The DCF’s decisions were overruled by the Governor’s office.

Despite the expected increase of enrollment across all child care centers Sand Box has capacity to take in more kids, especially now that some people are actually taking their kids out of the program.

“We’re licensed for 100 and we weren’t running at full enrollment to begin with. When the schools closed some of the parents pulled out kids because they might have older kids at home that can now watch their younger siblings,” she said. “Some of the parents’ work places got shut down, so if they’re at home they can watch them... we’re at about 40 kids.”

Because of the 10 staff limit order, Sand Box was forced to undergo lay offs.

“I’m running at about 13 or 14 staff, so I had to lay a couple staff off to stay within that 10 staff limit,” Jensen said, assuring that the laid off employees will be brought back once the regulations are lifted.

“One helpful thing was when Gov.
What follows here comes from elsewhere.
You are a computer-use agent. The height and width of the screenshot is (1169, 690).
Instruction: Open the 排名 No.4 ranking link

Evers loosened the unemployment [rules],” she said, referring to Evers’ Emergency Order No. 7, which ‘waives the requirement that unemployment claimants conduct at least four weekly work search actions during the COVID-19 emergency’ and allows those that were laid off because of the outbreak to enroll for unemployment sooner than they usually would.
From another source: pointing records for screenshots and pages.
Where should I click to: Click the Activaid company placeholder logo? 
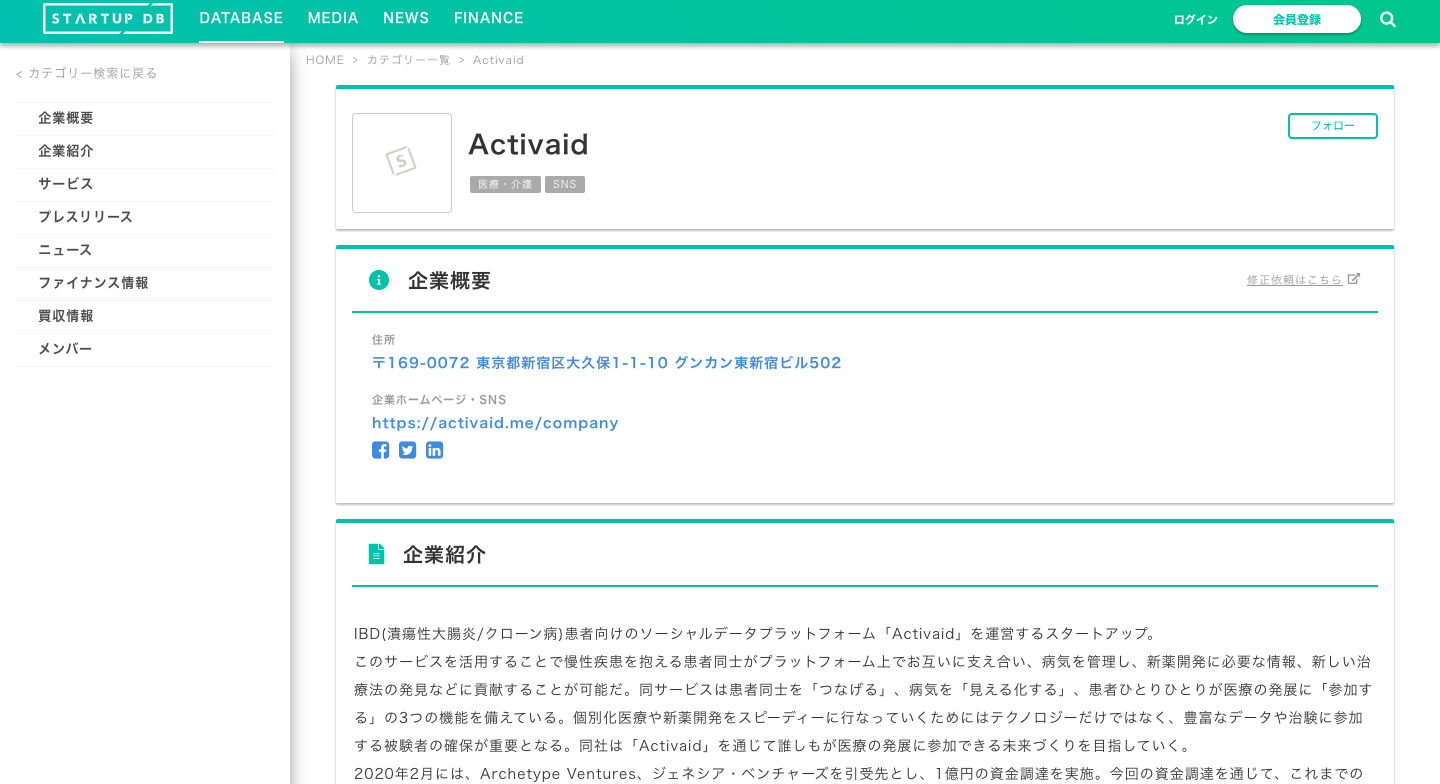pos(402,163)
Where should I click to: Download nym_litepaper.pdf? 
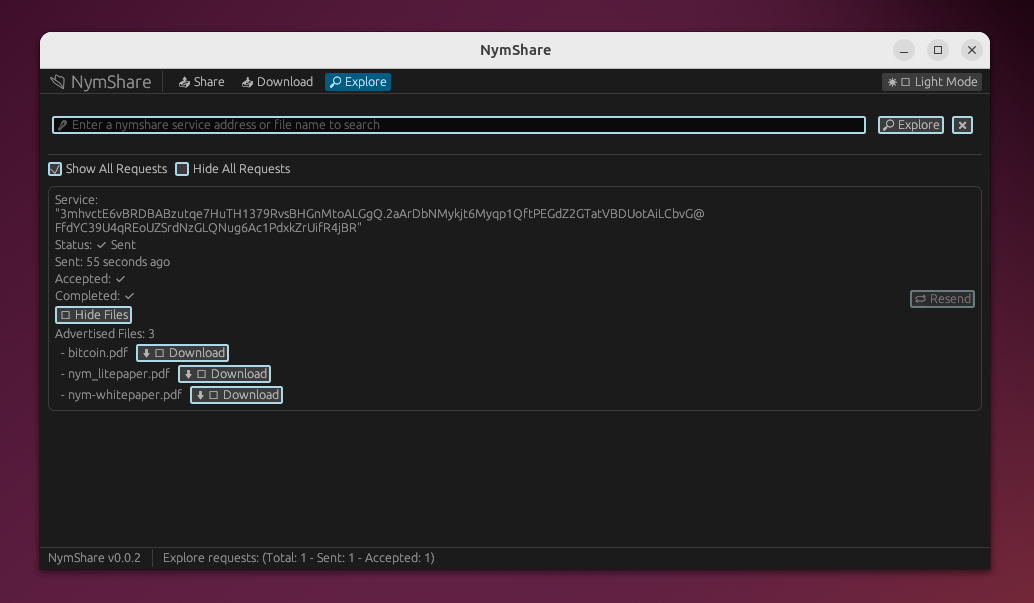click(225, 374)
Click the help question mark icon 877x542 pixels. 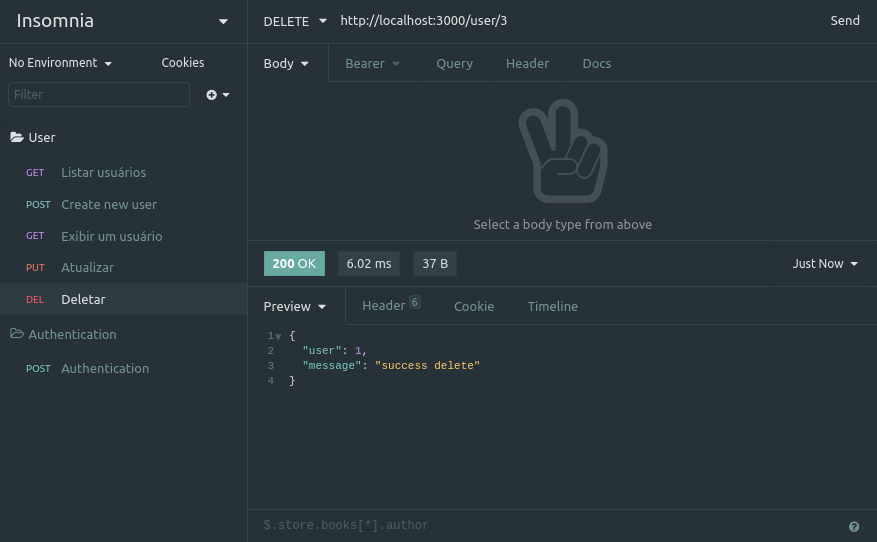click(x=854, y=526)
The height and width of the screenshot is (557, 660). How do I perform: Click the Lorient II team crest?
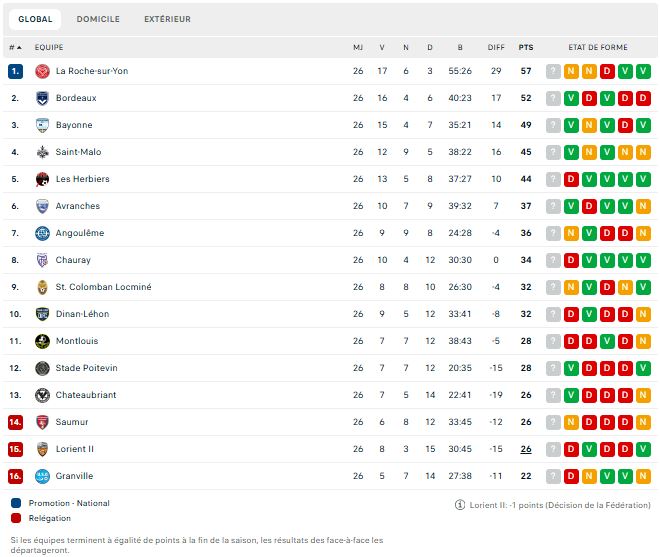pyautogui.click(x=43, y=449)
“Being a small business, and I think with any small business, they are financially strapped so this was helpful to the employees I had to lay off,” she said. “We’re not sure how long the lay offs are going to be, but I had to get under that 10 limit.”
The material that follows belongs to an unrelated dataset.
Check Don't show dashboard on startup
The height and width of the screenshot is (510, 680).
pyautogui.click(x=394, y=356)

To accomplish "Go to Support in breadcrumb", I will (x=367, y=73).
Gov. Evers and secretary of the Department of Health Services Andrea Palm told child care providers that they are “encouraged to prioritize access to their services for essential workers” such as doctors and first responders, to ensure their kids are looked after and the professionals can continue to go to work. The main goal is to keep as many essential services up and running as possible, especially hospitals, in order for the county to stay operational and help prevent the entire system from buckling.

But Jensen isn’t so sure if the government thought out their plan thoroughly before implementing it.

“This virus is so new and I think they were trying to make some good decisions, but I think some of them were knee-jerk reactions to it,” Jensen said. “Defining essential workers, sure doctors and nurses come to mind, but does the garbage pick-up guy come to mind? Does the food industry come to mind, the manufacturers? What are they going to look at if this isn’t a two or three week issue, what if it’s a four or five month issue?”

Jensen said that child care providers are divided on how the government has been handling the difference in regulations between schools and child care centers.

“Some people are kind of offended that Evers didn’t look at child care to shut down like the public schools,” she said, noting that she doesn’t hold that opinion personally. “I don’t know if it was an oversight or what... I think their thought was, ‘if you’re going to protect the school-age kids by shutting down and sending them home, you should protect the children in child care by shutting it down, too.’” Jensen views mandatory child care center closures as unnecessary, unlike the crowded and tight-packed public schools. Jensen and her employees had already been taking additional sanitation precautions due to the high number of influenza cases this year, so they were more well prepared for the virus outbreak than they would have been otherwise.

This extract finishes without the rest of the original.